## Work to complete
Return the passage from the Scorebook project description, starting with "- Iterative Experimentation: Reproducible" and going on through "on the cloud.", copied word for word.

## Passage for review
* * * * * * *
A Python project for LLM evaluation.
Project description
Scorebook
A Python library for Model evaluation
Scorebook provides a flexible and extensible framework for evaluating models such as large language models (LLMs). Easily evaluate any model using evaluation datasets from Hugging Face such as MMLU-Pro, HellaSwag, and CommonSenseQA, or with data from any other source. Evaluations calculate scores for any number of specified metrics such as accuracy, precision, and recall, as well as any custom defined metrics, including LLM as a judge (LLMaJ).
Use Cases
Scorebook's evaluations can be used for:
- Model Benchmarking: Compare different models on standard datasets.
- Model Optimization: Find optimal model configurations.
- Iterative Experimentation: Reproducible evaluation workflows.
Key Features
- Model Agnostic: Evaluate any model, running locally or deployed on the cloud.
* * * * * * *
## Dataset content
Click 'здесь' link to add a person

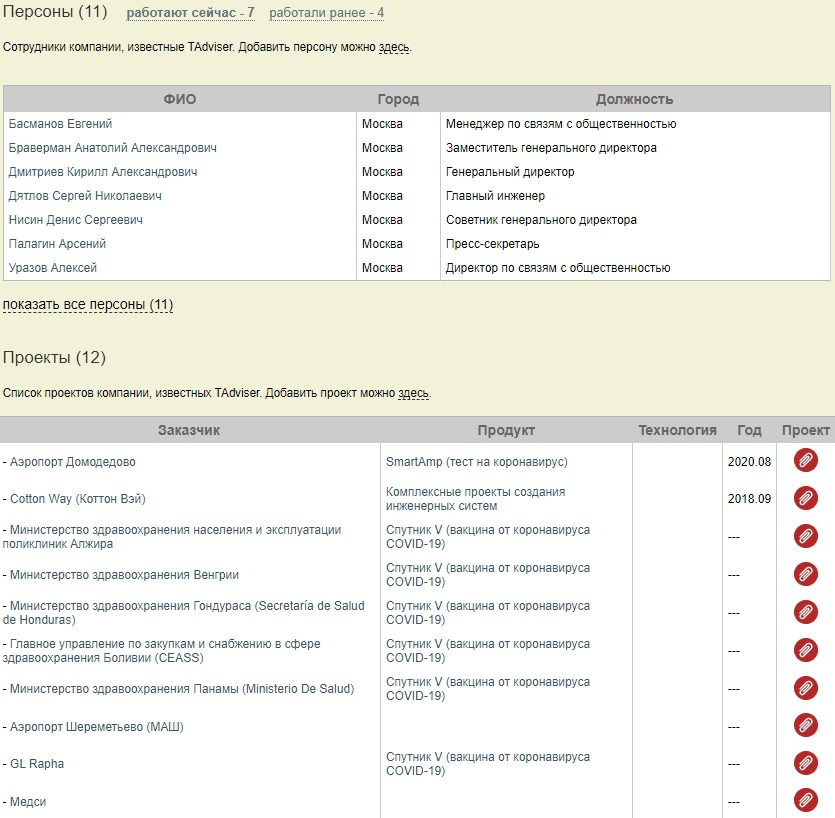point(393,47)
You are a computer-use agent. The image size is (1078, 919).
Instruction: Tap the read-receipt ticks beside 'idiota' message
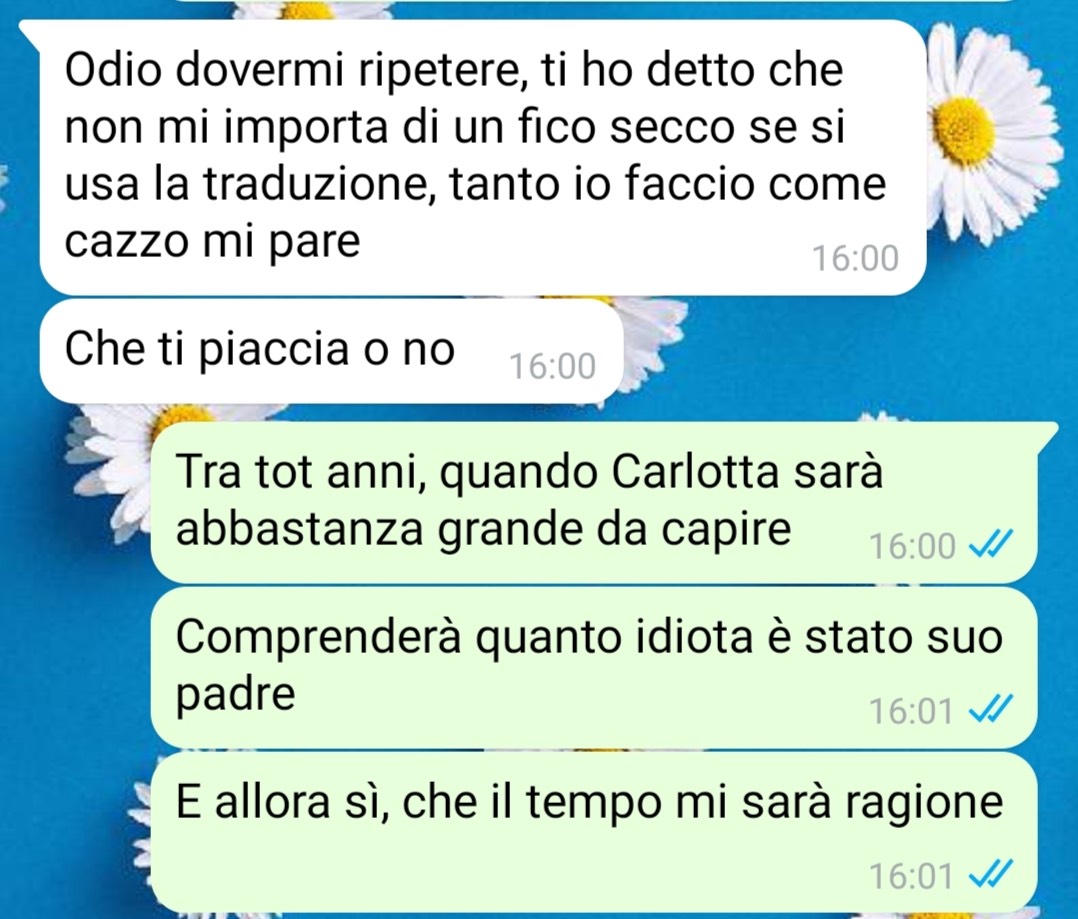(x=990, y=709)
* * * * * * *
## Answer for the task
- Iterative Experimentation: Reproducible evaluation workflows.
Key Features
- Model Agnostic: Evaluate any model, running locally or deployed on the cloud.